YOUR OBJECTIVE - Write out, from the entries below, exactly the lines that run between the lines holding "You are a computer-use agent. The" and "Click the 打开端口", inclusive, and stop there.

[[ DATA RECORDS, beginning ]]

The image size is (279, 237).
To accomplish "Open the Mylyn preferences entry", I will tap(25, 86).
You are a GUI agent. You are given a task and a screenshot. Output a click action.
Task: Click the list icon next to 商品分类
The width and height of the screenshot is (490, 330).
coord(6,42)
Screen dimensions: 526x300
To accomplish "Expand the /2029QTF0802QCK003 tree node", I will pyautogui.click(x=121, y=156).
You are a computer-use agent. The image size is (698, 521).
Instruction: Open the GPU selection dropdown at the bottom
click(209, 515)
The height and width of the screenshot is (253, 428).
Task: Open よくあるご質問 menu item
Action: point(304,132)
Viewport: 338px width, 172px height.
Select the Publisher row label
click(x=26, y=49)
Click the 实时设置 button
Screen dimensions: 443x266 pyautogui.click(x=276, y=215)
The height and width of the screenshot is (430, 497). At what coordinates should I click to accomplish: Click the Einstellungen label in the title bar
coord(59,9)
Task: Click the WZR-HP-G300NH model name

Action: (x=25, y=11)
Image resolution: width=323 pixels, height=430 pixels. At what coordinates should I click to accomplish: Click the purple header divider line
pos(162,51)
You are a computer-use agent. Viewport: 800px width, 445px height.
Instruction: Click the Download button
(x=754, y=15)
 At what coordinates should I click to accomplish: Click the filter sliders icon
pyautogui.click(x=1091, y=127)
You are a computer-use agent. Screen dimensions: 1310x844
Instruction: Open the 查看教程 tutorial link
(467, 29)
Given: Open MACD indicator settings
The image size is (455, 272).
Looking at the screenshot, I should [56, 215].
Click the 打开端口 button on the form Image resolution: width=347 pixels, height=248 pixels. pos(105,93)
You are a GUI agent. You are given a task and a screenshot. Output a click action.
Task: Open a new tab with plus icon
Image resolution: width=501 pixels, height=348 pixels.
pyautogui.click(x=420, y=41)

[[ DATA RECORDS, end ]]

OUTPUT OF THE TASK -
You are a computer-use agent. The image size is (698, 521).
Instruction: Open the GPU selection dropdown at the bottom
click(209, 515)
The height and width of the screenshot is (253, 428).
Task: Open よくあるご質問 menu item
Action: point(304,132)
Viewport: 338px width, 172px height.
Select the Publisher row label
click(x=26, y=49)
Click the 实时设置 button
Screen dimensions: 443x266 pyautogui.click(x=276, y=215)
The height and width of the screenshot is (430, 497). At what coordinates should I click to accomplish: Click the Einstellungen label in the title bar
coord(59,9)
Task: Click the WZR-HP-G300NH model name

Action: (x=25, y=11)
Image resolution: width=323 pixels, height=430 pixels. At what coordinates should I click to accomplish: Click the purple header divider line
pos(162,51)
You are a computer-use agent. Viewport: 800px width, 445px height.
Instruction: Click the Download button
(x=754, y=15)
 At what coordinates should I click to accomplish: Click the filter sliders icon
pyautogui.click(x=1091, y=127)
You are a computer-use agent. Screen dimensions: 1310x844
Instruction: Open the 查看教程 tutorial link
(467, 29)
Given: Open MACD indicator settings
The image size is (455, 272).
Looking at the screenshot, I should [56, 215].
Click the 打开端口 button on the form Image resolution: width=347 pixels, height=248 pixels. pos(105,93)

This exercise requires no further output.